Please note that there are no ‘official’ tagging standards for such situations yet but it’s being discussed in various places e.g. in the wiki (just search on: layby, passing place or tracktype etc).

This doesn’t actually exist yet. I proposed passing_places=true a long time ago.

Being only in proposed state doesn’t mean you can’t use it :slight_smile: If later on is decided that the feature should be tagged differently then the existing tags could be migrated to the new standard.

So using a ‘proposed’ tag is perfectly ok, it’s just that the renderers will probably not use that information (yet).

haha passing places, sigh.

Thin roads are the same sort of highways as wider roads. The width is the variant. width= works for this. This involves more research than basically anyone is willing to do though.

In terms of travelling a road by car, there are 4 width’s that really have any effect, and they also have to consider the sides of the road.

  1. 2 cars can drive pass normally
  2. 2 cars slow down to pass, it’s a near squeeze with one of the car’s tires brushing the side of the road
  3. 2 cars pass and 1 car has to leave the paved road onto the grass
  4. 1 car has to reverse or stop, go to a passing place and the other passes.

The speed’s for these roads vary hugely and therefore really need splitting for route planners. 1) is 50-60mph, 2) 40-50mph, 3) 25-35mph 4) 20-25mph

The ability to pass on a road also makes the width clear to a necessary level to render it, therefore this is the method which I have been using for the last year or so and I can say it works fine after this period of testing this method, primarily for mapping smaller country lanes.

As for the highway=track suggestion.
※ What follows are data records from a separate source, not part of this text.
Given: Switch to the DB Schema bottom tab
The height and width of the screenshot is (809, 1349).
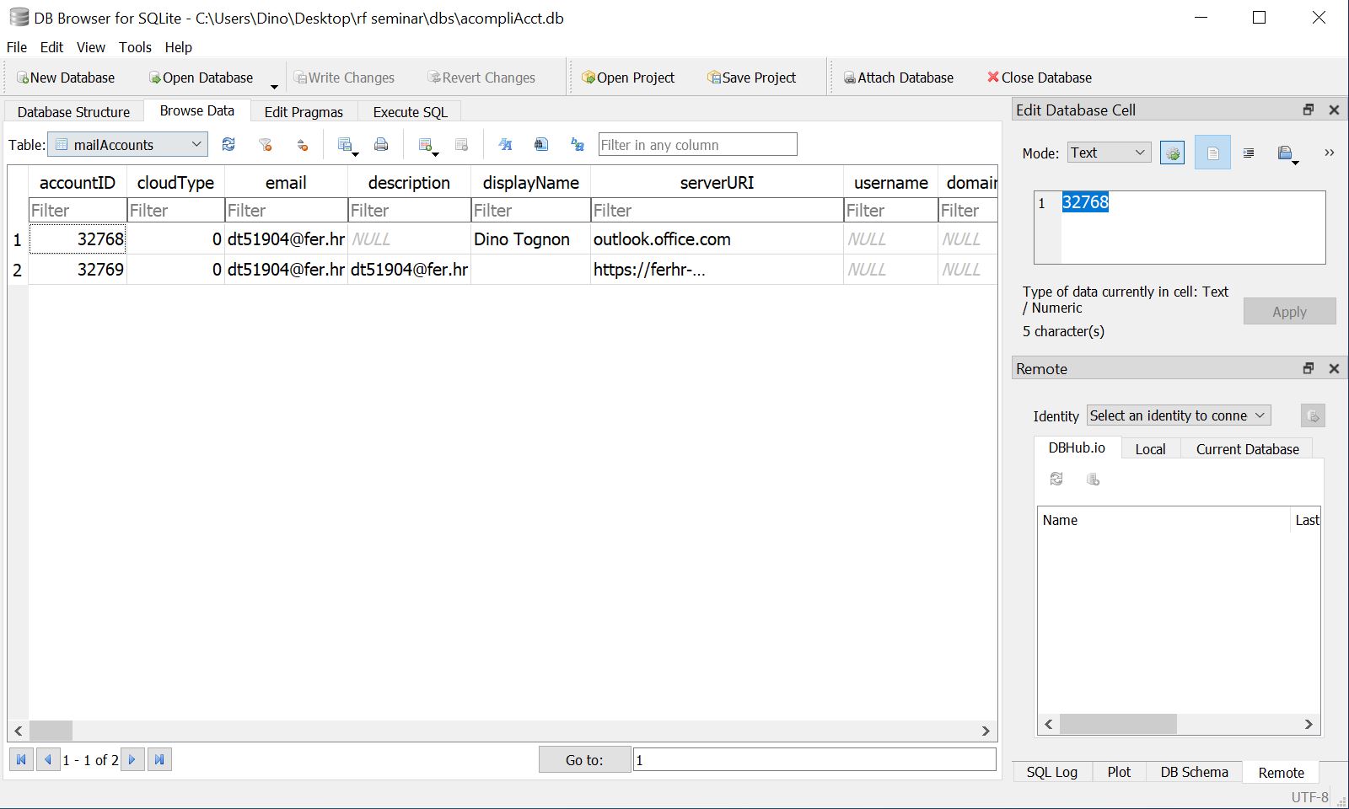Looking at the screenshot, I should click(1194, 772).
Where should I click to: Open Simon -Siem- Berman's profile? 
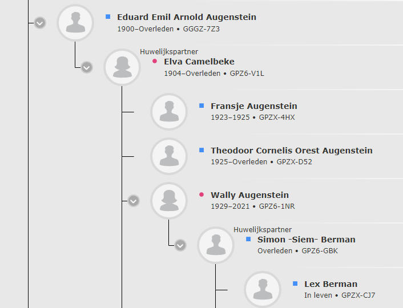tap(307, 240)
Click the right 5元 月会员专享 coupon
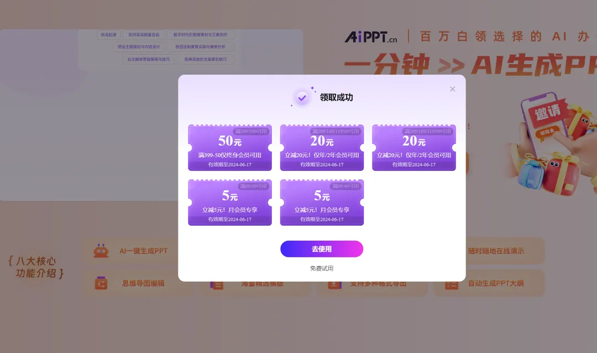Screen dimensions: 597x353 [x=322, y=201]
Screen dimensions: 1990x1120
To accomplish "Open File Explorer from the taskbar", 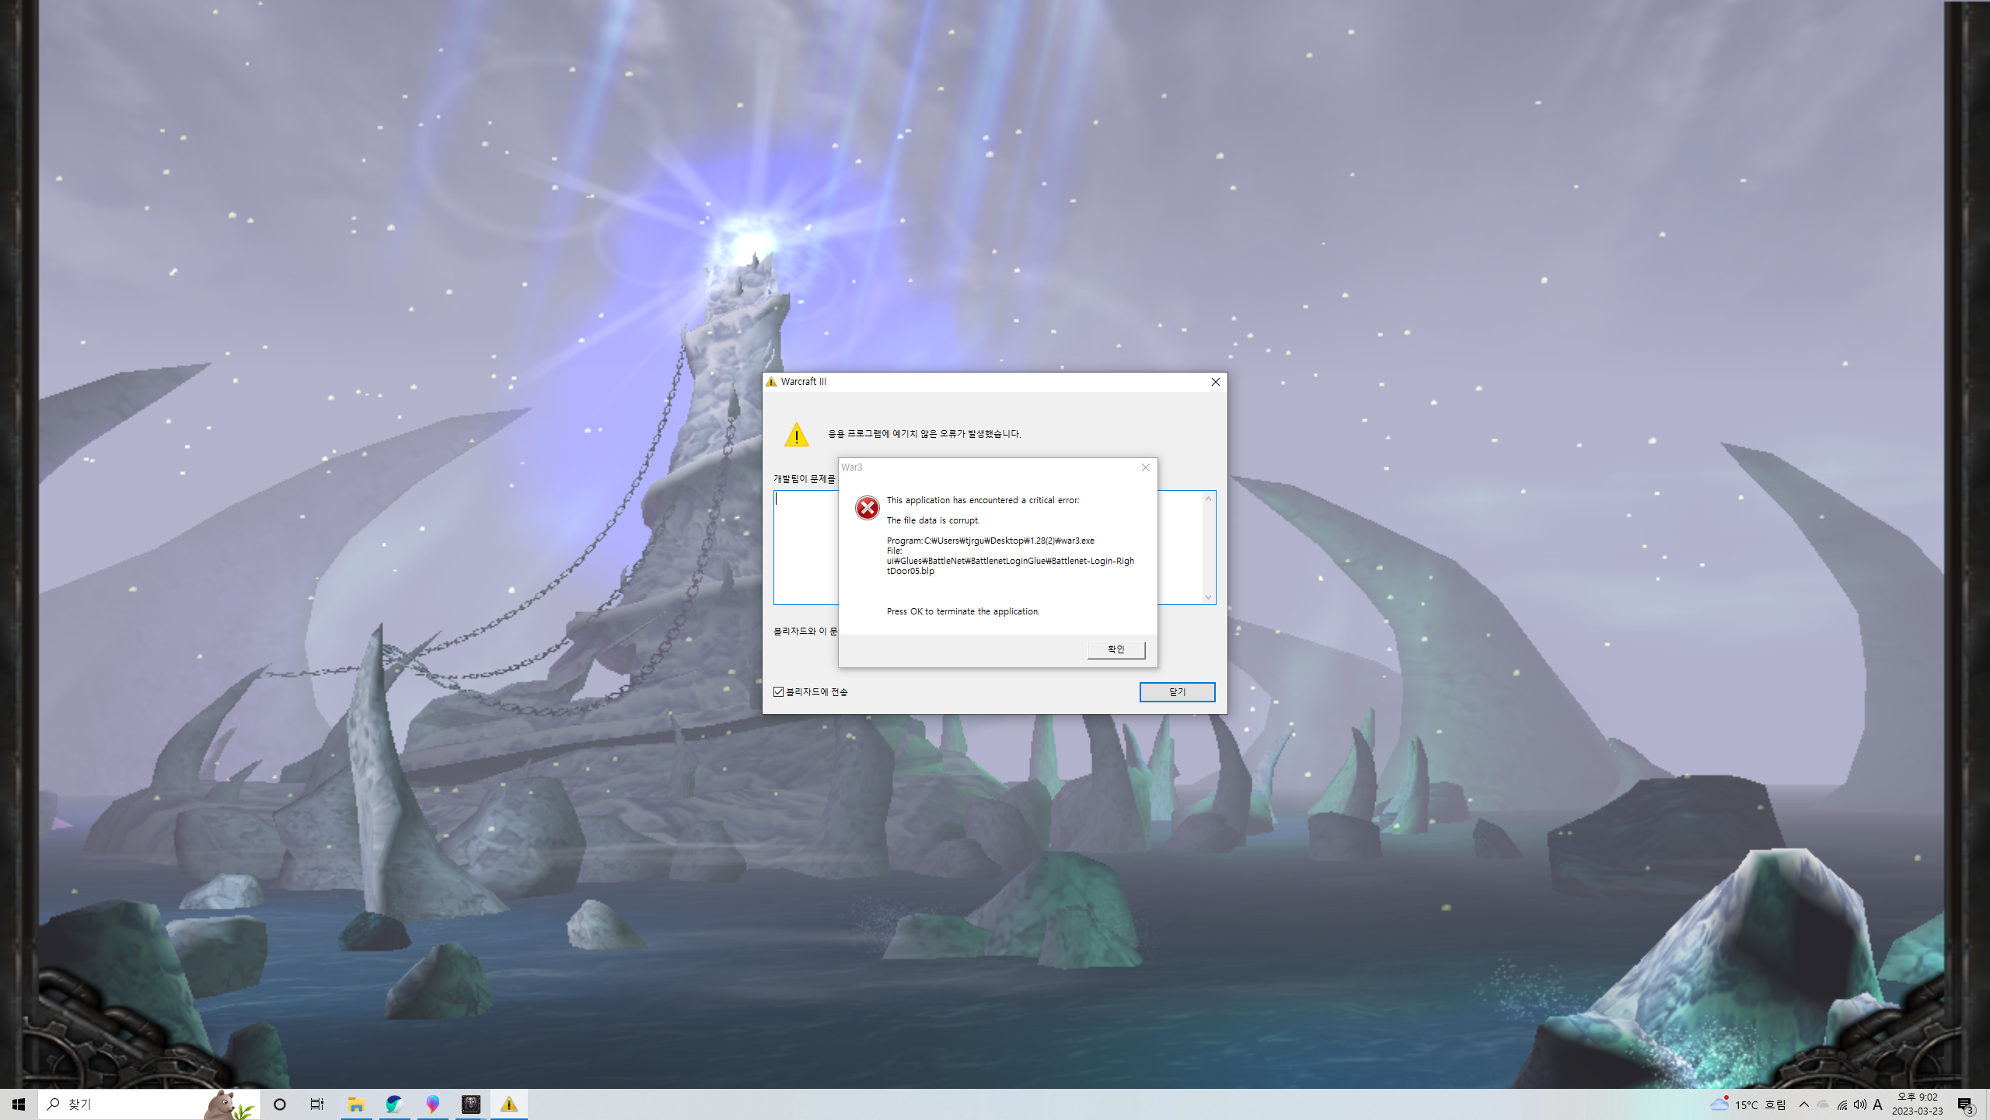I will coord(356,1104).
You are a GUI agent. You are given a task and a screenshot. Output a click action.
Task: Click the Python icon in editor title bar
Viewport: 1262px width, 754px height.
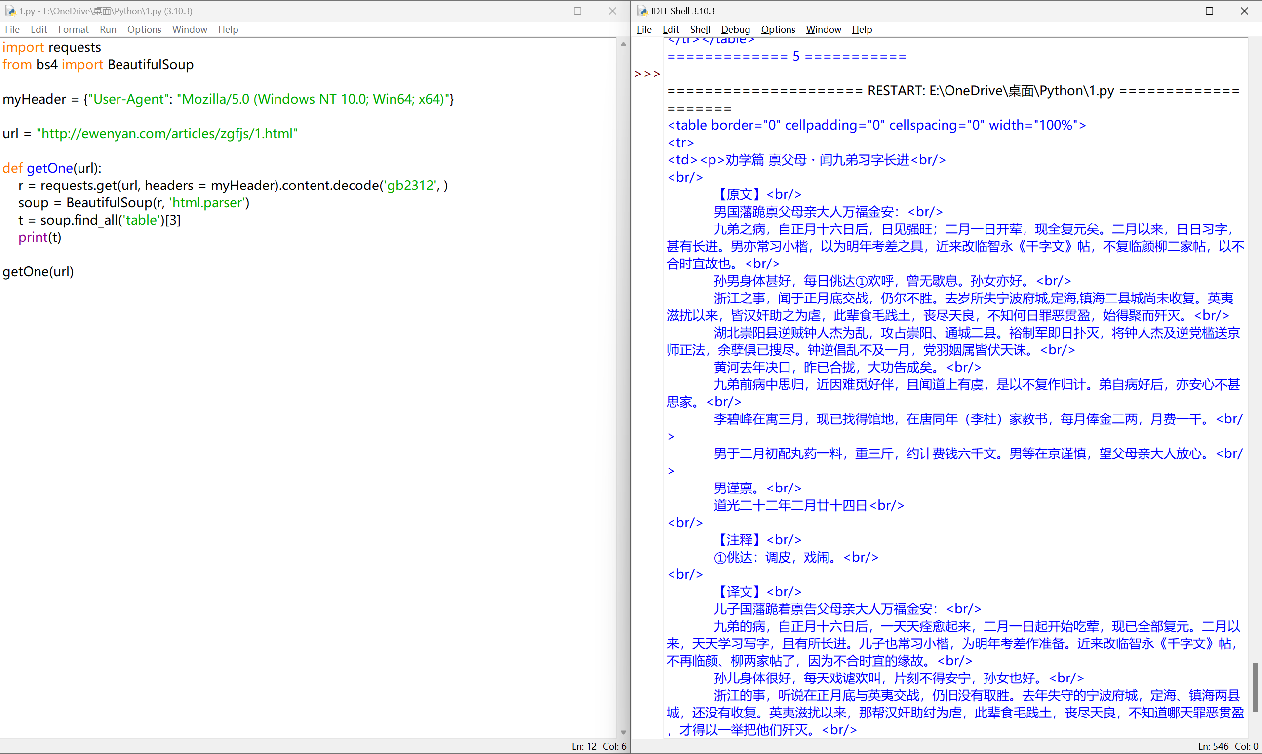tap(10, 11)
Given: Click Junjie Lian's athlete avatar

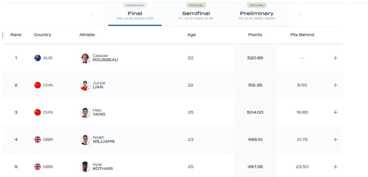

This just doesn’t work, because track is a physical thing which is required with multiple highway types, therefore using this tag makes accurate mapping impossible, and incorrect. Therefore I state the tracktype alone, which is why it is different to surface values, as well it’s lack of overly exact specification for use which don’t work in reality.

Passing place is only useful if you stick it on nodes for each passing spot, and again I don’t think people will be mapping to this level for a long time. To state a road has passing places is obvious, because every road does. (I await the obvious answers to that eagerly)

In the end I suggest you just tag how you want, as this question has been being asked for about 20 months, therefore I wouldn’t expect any resolving of it anytime soon, but what I just said has worked fine for me.

Ouch indeed.

Why ouch? I’ve been thinking of “meetingplaces” (Swenglish) for a while I even have a picture of three I found on a city street. :wink:

We (Ben and I) have been somewhat at odds at each other as to how to best represent single track roads. This goes back a year probably.